Problème posé:
Recopiez intégralement, sans la moindre modification, le texte consacré à Jacques Douai qui figure ci-dessous.

Jacques Douai

par Jacques BONNADIER, journaliste à Marseille

… pour célébrer le centième anniversaire de la naissance de Jacques Douai (1920-2004), qui fut en France le pionnier du retour aux sources du chant populaire et qui demeure, par sa carrière de près de soixante ans au service de la poésie et des poètes – et par sa voix unique ! – l’un des meilleurs artisans de la chanson contemporaine*.

L’Association Prix-Jacques Douai s’apprête à célébrer en musique et en poésie les cent ans de la naissance (le 11 décembre 1920) de l’artiste dont elle s’est donné pour but d’honorer le souvenir en décernant chaque année (depuis 2007) un prix portant son nom ; celui-ci récompense « une personne ou une structure qui, par son œuvre artistique ou son action, fait vivre la chanson francophone, le répertoire et les idéaux que Jacques Douai a portés toute sa vie : célébration de l’art de la chanson, respect et souci d’élévation du public, émancipation par la culture et l’éducation populaire »**.

Je m’associerai avec d’autant plus de ferveur et d’enthousiasme à cet hommage que de multiples liens m’unissent au chanteur. Ses chansons, d’abord, évidemment. Du bureau où j’écris, je les entends ces temps-ci retentir presque chaque jour dans la chambre voisine. Depuis Les Feuilles mortes – dont il fut le premier interprète français – jusqu’à L’Etang chimérique, de File la laine à la Chanson du scaphandrier, en passant par Démons et merveilles, Maintenant que la jeunesse… et Colchiques dans les prés, ce sont des dizaines de chefs d’œuvre d’aujourd’hui, d’hier, de toujours que l’on s’offre ainsi et qui ravivent en nous les grands bonheurs de ses récitals.

Données affichées:
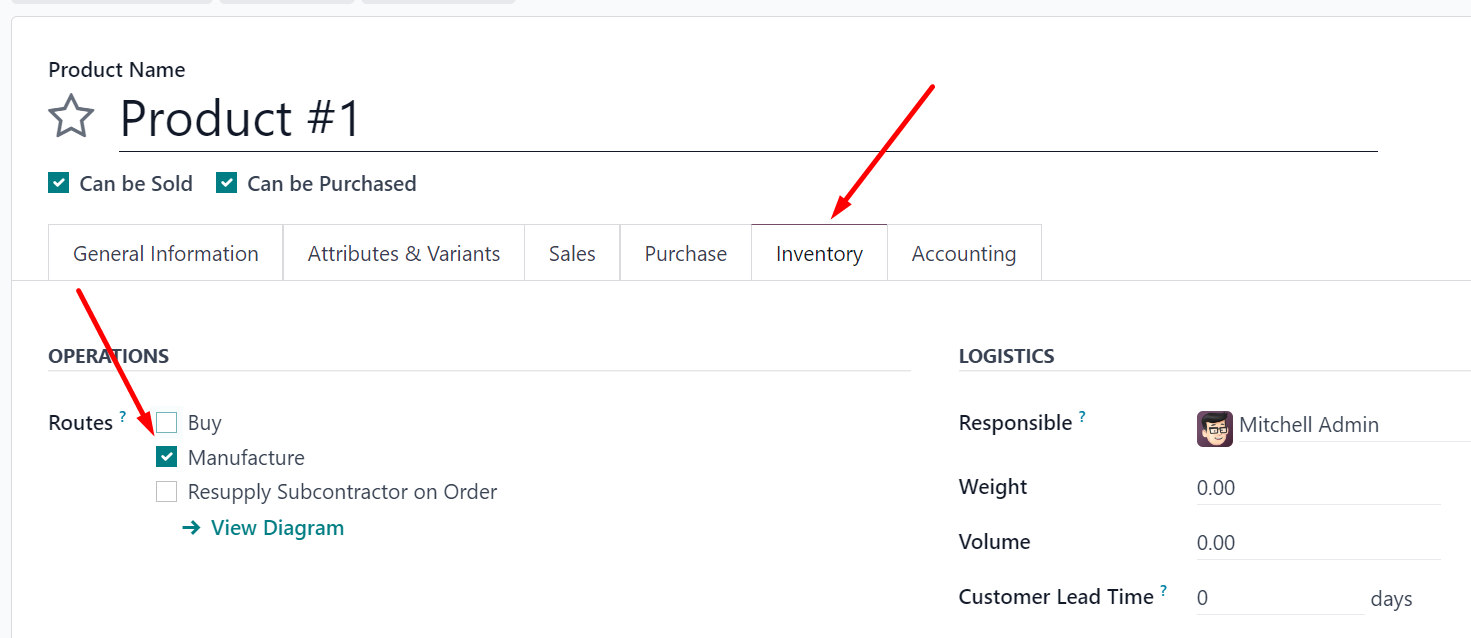
Task: Open the Attributes & Variants tab
Action: (404, 254)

Corrigé de l'exercice:
Jacques Douai

par Jacques BONNADIER, journaliste à Marseille

… pour célébrer le centième anniversaire de la naissance de Jacques Douai (1920-2004), qui fut en France le pionnier du retour aux sources du chant populaire et qui demeure, par sa carrière de près de soixante ans au service de la poésie et des poètes – et par sa voix unique ! – l’un des meilleurs artisans de la chanson contemporaine*.

L’Association Prix-Jacques Douai s’apprête à célébrer en musique et en poésie les cent ans de la naissance (le 11 décembre 1920) de l’artiste dont elle s’est donné pour but d’honorer le souvenir en décernant chaque année (depuis 2007) un prix portant son nom ; celui-ci récompense « une personne ou une structure qui, par son œuvre artistique ou son action, fait vivre la chanson francophone, le répertoire et les idéaux que Jacques Douai a portés toute sa vie : célébration de l’art de la chanson, respect et souci d’élévation du public, émancipation par la culture et l’éducation populaire »**.

Je m’associerai avec d’autant plus de ferveur et d’enthousiasme à cet hommage que de multiples liens m’unissent au chanteur. Ses chansons, d’abord, évidemment. Du bureau où j’écris, je les entends ces temps-ci retentir presque chaque jour dans la chambre voisine. Depuis Les Feuilles mortes – dont il fut le premier interprète français – jusqu’à L’Etang chimérique, de File la laine à la Chanson du scaphandrier, en passant par Démons et merveilles, Maintenant que la jeunesse… et Colchiques dans les prés, ce sont des dizaines de chefs d’œuvre d’aujourd’hui, d’hier, de toujours que l’on s’offre ainsi et qui ravivent en nous les grands bonheurs de ses récitals.